After accumulating wealth, diversification is the fundamental principle for protecting it. Here are seven common dimensions.

1. Asset Classes

The most basic layer. Spread investments across stocks, bonds, real estate, and commodities. Each asset class has different risk-return characteristics — and crucially, different correlation to economic cycles. When equities fall sharply, investment-grade bonds often hold or rise. When inflation surges, real assets and commodities tend to outperform. Mixing uncorrelated asset classes reduces overall portfolio volatility without necessarily sacrificing long-term return.

2. Individual Securities

Within each asset class, avoid concentration in single names.
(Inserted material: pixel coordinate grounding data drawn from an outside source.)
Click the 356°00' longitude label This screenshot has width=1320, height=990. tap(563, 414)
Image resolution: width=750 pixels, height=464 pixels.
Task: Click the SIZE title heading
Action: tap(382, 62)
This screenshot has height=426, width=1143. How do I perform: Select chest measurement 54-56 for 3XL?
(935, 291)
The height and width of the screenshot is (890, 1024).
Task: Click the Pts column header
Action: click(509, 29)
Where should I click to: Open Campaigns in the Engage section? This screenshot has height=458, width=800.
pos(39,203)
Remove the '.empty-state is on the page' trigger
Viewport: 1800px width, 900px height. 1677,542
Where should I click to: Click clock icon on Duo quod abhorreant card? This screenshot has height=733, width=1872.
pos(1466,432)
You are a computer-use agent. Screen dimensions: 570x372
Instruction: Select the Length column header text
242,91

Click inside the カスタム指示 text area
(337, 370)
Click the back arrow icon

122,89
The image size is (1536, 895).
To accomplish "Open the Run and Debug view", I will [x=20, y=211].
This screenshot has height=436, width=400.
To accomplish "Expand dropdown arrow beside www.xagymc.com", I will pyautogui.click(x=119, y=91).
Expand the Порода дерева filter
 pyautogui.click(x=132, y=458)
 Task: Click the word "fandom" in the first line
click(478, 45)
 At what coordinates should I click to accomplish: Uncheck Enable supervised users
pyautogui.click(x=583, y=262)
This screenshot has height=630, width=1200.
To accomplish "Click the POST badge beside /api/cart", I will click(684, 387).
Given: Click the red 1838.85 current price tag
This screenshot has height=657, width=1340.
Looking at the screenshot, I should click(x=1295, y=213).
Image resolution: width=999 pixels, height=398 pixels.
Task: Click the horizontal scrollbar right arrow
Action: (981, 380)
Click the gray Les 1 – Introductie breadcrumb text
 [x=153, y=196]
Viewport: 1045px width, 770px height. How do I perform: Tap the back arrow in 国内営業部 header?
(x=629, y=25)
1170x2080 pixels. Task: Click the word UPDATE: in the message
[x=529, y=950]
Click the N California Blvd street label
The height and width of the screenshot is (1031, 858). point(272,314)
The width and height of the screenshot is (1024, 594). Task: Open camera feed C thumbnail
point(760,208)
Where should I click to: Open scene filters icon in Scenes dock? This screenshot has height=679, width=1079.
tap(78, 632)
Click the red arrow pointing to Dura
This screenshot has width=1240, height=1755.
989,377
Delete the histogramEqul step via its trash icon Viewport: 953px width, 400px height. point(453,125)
A portfolio holding thirty stocks in different industries behaves very differently from a portfolio of three. Exchange Traded Funds make this practical: a single ETF can hold hundreds of individual securities across a theme, sector, or index, instantly providing the breadth that once required significant capital and expertise.

3. Geographic Diversification

Investing across countries and regions is one of the most underused tools. Political instability, currency risk, economic cycles, and regulatory environments vary enormously across geographies. An investor concentrated entirely in US equities has zero protection against scenarios where the US underperforms — which, historically, happens in multi-year stretches. International and emerging market ETFs make geographic diversification accessible without specialized knowledge.

4. Industry or Sector Diversification

Within equities, technology, healthcare, energy, financials, and consumer staples move differently with economic cycles. Technology outperforms in growth regimes; consumer staples hold up in recessions; energy leads during commodity supercycles. Spreading across sectors means no single industry rotation inflicts disproportionate damage.

5. Number of Holdings

Research suggests that much of the idiosyncratic risk in a stock portfolio can be eliminated with approximately 20-30 uncorrelated holdings. The first few additions to a concentrated portfolio provide the largest diversification benefit; beyond 30-40 holdings, incremental additions contribute diminishing returns in risk reduction. The practical target: enough positions that no single holding's failure is catastrophic.

6. Factor Diversification

The more sophisticated layer. Investment factors — value, growth, momentum, quality, low volatility — each perform well in different market regimes and tend to be cyclically uncorrelated. A portfolio built on a single factor (say, pure growth stocks) will have extended periods of underperformance when that factor falls out of favor. Allocating across factors smooths performance over full market cycles.

7. Time Diversification

Dollar-cost averaging — investing a fixed amount at regular intervals regardless of price — is the simplest and most underutilized form of diversification. It removes the impossible problem of timing market entry and spreads your cost basis across different market conditions. Over long periods, consistent investing at regular intervals significantly reduces the probability of catastrophic entry-point timing.


Solomon's instruction was ultimately about humility. The reason you spread across seven or eight is not because seven is a magic number. It's because you cannot see the future. The farmer who plants in seven fields knows that locusts, drought, or flood may destroy any one of them — and he cannot know which. Modern portfolio construction formalizes this intuition with mathematics. But the underlying insight is the same: bet on your judgment, but never so hard that a single mistake ends the game.

Put your eggs in many baskets. Tend each carefully. And keep planting.